» **Your objective**
Each record beneath this sentence is to be transcribed exactly as it reads.

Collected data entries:
◆ ◆ ◆ ◆ ◆

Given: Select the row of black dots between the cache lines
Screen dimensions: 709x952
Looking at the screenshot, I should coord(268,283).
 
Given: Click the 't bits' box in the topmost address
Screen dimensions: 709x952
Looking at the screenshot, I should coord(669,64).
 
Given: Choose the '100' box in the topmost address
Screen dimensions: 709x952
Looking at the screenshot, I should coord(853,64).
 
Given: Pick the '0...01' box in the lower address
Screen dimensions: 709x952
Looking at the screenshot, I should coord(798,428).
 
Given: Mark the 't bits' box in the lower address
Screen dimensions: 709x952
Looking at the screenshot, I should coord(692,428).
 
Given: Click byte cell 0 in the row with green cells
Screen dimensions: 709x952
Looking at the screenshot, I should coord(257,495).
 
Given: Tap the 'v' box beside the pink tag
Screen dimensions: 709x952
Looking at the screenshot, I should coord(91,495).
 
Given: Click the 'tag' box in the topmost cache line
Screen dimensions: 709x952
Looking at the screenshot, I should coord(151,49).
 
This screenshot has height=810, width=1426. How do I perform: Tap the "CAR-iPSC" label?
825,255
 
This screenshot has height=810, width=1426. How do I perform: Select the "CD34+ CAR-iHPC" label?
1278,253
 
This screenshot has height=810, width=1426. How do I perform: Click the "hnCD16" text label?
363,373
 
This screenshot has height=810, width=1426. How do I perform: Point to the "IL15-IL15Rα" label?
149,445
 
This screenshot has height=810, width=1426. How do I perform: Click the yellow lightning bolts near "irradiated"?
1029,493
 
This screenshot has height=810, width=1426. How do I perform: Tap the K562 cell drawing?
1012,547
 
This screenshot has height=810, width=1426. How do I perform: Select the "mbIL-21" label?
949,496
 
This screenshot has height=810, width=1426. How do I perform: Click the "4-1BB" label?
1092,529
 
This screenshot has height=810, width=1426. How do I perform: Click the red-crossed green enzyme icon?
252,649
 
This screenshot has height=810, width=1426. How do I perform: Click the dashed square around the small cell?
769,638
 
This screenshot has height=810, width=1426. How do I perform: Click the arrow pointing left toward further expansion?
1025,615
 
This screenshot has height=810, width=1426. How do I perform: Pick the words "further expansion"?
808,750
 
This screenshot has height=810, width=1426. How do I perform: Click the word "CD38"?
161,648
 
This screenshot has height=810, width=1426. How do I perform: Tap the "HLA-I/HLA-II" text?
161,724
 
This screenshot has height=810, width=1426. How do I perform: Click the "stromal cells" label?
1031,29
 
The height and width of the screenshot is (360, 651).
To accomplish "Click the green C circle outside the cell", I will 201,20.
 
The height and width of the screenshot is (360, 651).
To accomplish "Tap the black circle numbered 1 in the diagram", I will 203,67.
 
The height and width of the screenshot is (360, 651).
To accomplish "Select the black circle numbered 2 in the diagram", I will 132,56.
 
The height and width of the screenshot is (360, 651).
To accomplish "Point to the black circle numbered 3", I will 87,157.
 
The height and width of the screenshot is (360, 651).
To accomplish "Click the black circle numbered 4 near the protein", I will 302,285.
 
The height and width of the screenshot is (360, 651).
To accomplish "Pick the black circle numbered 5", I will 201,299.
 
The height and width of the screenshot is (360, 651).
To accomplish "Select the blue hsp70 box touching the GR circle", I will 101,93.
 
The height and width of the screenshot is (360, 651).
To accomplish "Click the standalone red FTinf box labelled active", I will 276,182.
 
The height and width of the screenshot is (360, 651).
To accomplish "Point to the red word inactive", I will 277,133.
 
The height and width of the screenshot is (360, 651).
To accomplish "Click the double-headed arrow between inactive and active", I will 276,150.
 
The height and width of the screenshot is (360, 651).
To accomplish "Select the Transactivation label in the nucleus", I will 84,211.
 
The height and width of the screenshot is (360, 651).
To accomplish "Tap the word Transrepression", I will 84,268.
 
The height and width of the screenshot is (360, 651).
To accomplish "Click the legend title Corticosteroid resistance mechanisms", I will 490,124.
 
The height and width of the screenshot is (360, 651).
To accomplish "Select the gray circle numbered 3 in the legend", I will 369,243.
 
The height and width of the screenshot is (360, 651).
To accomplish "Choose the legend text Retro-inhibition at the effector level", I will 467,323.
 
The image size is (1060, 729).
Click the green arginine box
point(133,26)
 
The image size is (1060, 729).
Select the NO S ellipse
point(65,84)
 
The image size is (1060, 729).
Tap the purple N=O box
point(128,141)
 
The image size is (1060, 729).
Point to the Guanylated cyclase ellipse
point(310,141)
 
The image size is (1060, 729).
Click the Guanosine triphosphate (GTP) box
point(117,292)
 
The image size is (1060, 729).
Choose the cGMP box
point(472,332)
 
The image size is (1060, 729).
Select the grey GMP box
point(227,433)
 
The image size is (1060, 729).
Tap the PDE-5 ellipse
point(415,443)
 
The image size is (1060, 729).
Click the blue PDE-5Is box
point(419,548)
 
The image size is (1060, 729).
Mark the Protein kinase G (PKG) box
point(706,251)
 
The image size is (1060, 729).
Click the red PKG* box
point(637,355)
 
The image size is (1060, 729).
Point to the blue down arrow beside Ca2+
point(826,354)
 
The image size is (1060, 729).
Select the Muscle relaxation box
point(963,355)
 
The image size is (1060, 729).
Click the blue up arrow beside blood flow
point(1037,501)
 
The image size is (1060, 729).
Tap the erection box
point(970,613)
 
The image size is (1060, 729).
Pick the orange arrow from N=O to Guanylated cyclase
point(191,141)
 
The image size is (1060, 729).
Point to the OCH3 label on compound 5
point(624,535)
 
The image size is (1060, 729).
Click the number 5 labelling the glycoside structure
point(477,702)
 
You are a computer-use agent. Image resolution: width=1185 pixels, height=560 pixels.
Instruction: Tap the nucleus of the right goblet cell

◆ ◆ ◆ ◆ ◆

» **Reply to the exercise**
Given: Select the row of black dots between the cache lines
Screen dimensions: 709x952
Looking at the screenshot, I should coord(268,283).
 
Given: Click the 't bits' box in the topmost address
Screen dimensions: 709x952
Looking at the screenshot, I should coord(669,64).
 
Given: Choose the '100' box in the topmost address
Screen dimensions: 709x952
Looking at the screenshot, I should coord(853,64).
 
Given: Pick the '0...01' box in the lower address
Screen dimensions: 709x952
Looking at the screenshot, I should coord(798,428).
 
Given: Mark the 't bits' box in the lower address
Screen dimensions: 709x952
Looking at the screenshot, I should coord(692,428).
 
Given: Click byte cell 0 in the row with green cells
Screen dimensions: 709x952
Looking at the screenshot, I should coord(257,495).
 
Given: Tap the 'v' box beside the pink tag
Screen dimensions: 709x952
Looking at the screenshot, I should coord(91,495).
 
Given: Click the 'tag' box in the topmost cache line
Screen dimensions: 709x952
Looking at the screenshot, I should coord(151,49).
 
This screenshot has height=810, width=1426. How do I perform: Tap the "CAR-iPSC" label?
825,255
 
This screenshot has height=810, width=1426. How do I perform: Select the "CD34+ CAR-iHPC" label?
1278,253
 
This screenshot has height=810, width=1426. How do I perform: Click the "hnCD16" text label?
363,373
 
This screenshot has height=810, width=1426. How do I perform: Point to the "IL15-IL15Rα" label?
149,445
 
This screenshot has height=810, width=1426. How do I perform: Click the yellow lightning bolts near "irradiated"?
1029,493
 
This screenshot has height=810, width=1426. How do I perform: Tap the K562 cell drawing?
1012,547
 
This screenshot has height=810, width=1426. How do I perform: Select the "mbIL-21" label?
949,496
 
This screenshot has height=810, width=1426. How do I perform: Click the "4-1BB" label?
1092,529
 
This screenshot has height=810, width=1426. How do I perform: Click the red-crossed green enzyme icon?
252,649
 
This screenshot has height=810, width=1426. How do I perform: Click the dashed square around the small cell?
769,638
 
This screenshot has height=810, width=1426. How do I perform: Click the arrow pointing left toward further expansion?
1025,615
 
This screenshot has height=810, width=1426. How do I perform: Pick the words "further expansion"?
808,750
 
This screenshot has height=810, width=1426. How do I perform: Click the word "CD38"?
161,648
 
This screenshot has height=810, width=1426. How do I perform: Tap the "HLA-I/HLA-II" text?
161,724
 
This screenshot has height=810, width=1426. How do I perform: Click the "stromal cells" label?
1031,29
 
The height and width of the screenshot is (360, 651).
To accomplish "Click the green C circle outside the cell", I will 201,20.
 
The height and width of the screenshot is (360, 651).
To accomplish "Tap the black circle numbered 1 in the diagram", I will 203,67.
 
The height and width of the screenshot is (360, 651).
To accomplish "Select the black circle numbered 2 in the diagram", I will 132,56.
 
The height and width of the screenshot is (360, 651).
To accomplish "Point to the black circle numbered 3", I will 87,157.
 
The height and width of the screenshot is (360, 651).
To accomplish "Click the black circle numbered 4 near the protein", I will 302,285.
 
The height and width of the screenshot is (360, 651).
To accomplish "Pick the black circle numbered 5", I will 201,299.
 
The height and width of the screenshot is (360, 651).
To accomplish "Select the blue hsp70 box touching the GR circle", I will 101,93.
 
The height and width of the screenshot is (360, 651).
To accomplish "Click the standalone red FTinf box labelled active", I will 276,182.
 
The height and width of the screenshot is (360, 651).
To accomplish "Point to the red word inactive", I will 277,133.
 
The height and width of the screenshot is (360, 651).
To accomplish "Click the double-headed arrow between inactive and active", I will 276,150.
 
The height and width of the screenshot is (360, 651).
To accomplish "Select the Transactivation label in the nucleus", I will 84,211.
 
The height and width of the screenshot is (360, 651).
To accomplish "Tap the word Transrepression", I will 84,268.
 
The height and width of the screenshot is (360, 651).
To accomplish "Click the legend title Corticosteroid resistance mechanisms", I will 490,124.
 
The height and width of the screenshot is (360, 651).
To accomplish "Select the gray circle numbered 3 in the legend", I will 369,243.
 
The height and width of the screenshot is (360, 651).
To accomplish "Choose the legend text Retro-inhibition at the effector level", I will 467,323.
 
The image size is (1060, 729).
Click the green arginine box
point(133,26)
 
The image size is (1060, 729).
Select the NO S ellipse
point(65,84)
 
The image size is (1060, 729).
Tap the purple N=O box
point(128,141)
 
The image size is (1060, 729).
Point to the Guanylated cyclase ellipse
point(310,141)
 
The image size is (1060, 729).
Click the Guanosine triphosphate (GTP) box
point(117,292)
 
The image size is (1060, 729).
Choose the cGMP box
point(472,332)
 
The image size is (1060, 729).
Select the grey GMP box
point(227,433)
 
The image size is (1060, 729).
Tap the PDE-5 ellipse
point(415,443)
 
The image size is (1060, 729).
Click the blue PDE-5Is box
point(419,548)
 
The image size is (1060, 729).
Mark the Protein kinase G (PKG) box
point(706,251)
 
The image size is (1060, 729).
Click the red PKG* box
point(637,355)
 
The image size is (1060, 729).
Point to the blue down arrow beside Ca2+
point(826,354)
 
The image size is (1060, 729).
Select the Muscle relaxation box
point(963,355)
 
The image size is (1060, 729).
Click the blue up arrow beside blood flow
point(1037,501)
 
The image size is (1060, 729).
Tap the erection box
point(970,613)
 
The image size is (1060, 729).
Pick the orange arrow from N=O to Guanylated cyclase
point(191,141)
 
The image size is (1060, 729).
Point to the OCH3 label on compound 5
point(624,535)
 
The image size is (1060, 729).
Click the number 5 labelling the glycoside structure
point(477,702)
 
You are a computer-use agent. Image resolution: width=1185 pixels, height=560 pixels.
Instruction: Tap the nucleus of the right goblet cell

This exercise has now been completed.